--- GIVEN DATA ---

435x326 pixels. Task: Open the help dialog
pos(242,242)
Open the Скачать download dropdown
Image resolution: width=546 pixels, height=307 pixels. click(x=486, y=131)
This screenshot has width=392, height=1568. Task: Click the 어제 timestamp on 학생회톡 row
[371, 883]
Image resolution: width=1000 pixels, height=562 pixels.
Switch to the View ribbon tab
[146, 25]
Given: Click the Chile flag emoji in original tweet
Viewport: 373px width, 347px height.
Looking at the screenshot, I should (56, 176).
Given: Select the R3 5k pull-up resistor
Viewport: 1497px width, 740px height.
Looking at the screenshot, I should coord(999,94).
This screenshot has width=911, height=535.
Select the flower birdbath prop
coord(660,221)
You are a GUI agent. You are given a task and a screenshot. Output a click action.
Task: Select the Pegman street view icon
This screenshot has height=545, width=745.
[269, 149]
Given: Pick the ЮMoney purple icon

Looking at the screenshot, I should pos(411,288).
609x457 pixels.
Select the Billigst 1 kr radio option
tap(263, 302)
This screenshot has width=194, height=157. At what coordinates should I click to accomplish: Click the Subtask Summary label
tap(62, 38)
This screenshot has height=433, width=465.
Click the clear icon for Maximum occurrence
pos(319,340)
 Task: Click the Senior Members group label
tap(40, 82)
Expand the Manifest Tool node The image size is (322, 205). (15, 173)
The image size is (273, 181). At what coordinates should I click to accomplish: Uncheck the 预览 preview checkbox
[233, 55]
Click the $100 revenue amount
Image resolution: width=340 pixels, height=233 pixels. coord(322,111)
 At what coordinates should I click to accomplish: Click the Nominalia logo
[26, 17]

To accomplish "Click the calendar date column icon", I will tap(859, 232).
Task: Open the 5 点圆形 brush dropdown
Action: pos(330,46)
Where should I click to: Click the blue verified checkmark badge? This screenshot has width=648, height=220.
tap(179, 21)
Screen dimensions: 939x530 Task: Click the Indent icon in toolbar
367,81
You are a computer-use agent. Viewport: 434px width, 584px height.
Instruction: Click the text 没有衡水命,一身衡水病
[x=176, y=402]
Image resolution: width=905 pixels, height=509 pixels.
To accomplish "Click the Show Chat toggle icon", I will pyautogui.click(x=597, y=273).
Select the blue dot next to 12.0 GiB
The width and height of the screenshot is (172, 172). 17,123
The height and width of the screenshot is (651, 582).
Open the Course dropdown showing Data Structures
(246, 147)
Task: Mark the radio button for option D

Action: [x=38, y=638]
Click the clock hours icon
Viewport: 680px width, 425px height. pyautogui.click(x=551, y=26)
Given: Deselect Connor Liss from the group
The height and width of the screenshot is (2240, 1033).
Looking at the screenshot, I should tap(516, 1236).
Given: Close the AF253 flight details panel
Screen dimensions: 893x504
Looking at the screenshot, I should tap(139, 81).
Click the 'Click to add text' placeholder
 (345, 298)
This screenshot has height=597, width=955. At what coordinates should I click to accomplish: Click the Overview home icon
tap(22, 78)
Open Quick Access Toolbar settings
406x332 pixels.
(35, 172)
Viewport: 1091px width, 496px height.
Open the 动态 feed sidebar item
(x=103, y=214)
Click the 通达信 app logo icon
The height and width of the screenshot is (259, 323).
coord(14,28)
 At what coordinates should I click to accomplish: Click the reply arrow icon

---

▶ EXERCISE DESCRIPTION
In the listing above, start at the line with "Open the Скачать download dropdown", go on through the line with "Image resolution: width=1000", and copy each of those lines exactly; leave out all the rest.

▶ RESULT OF THIS EXERCISE
Open the Скачать download dropdown
Image resolution: width=546 pixels, height=307 pixels. click(x=486, y=131)
This screenshot has width=392, height=1568. Task: Click the 어제 timestamp on 학생회톡 row
[371, 883]
Image resolution: width=1000 pixels, height=562 pixels.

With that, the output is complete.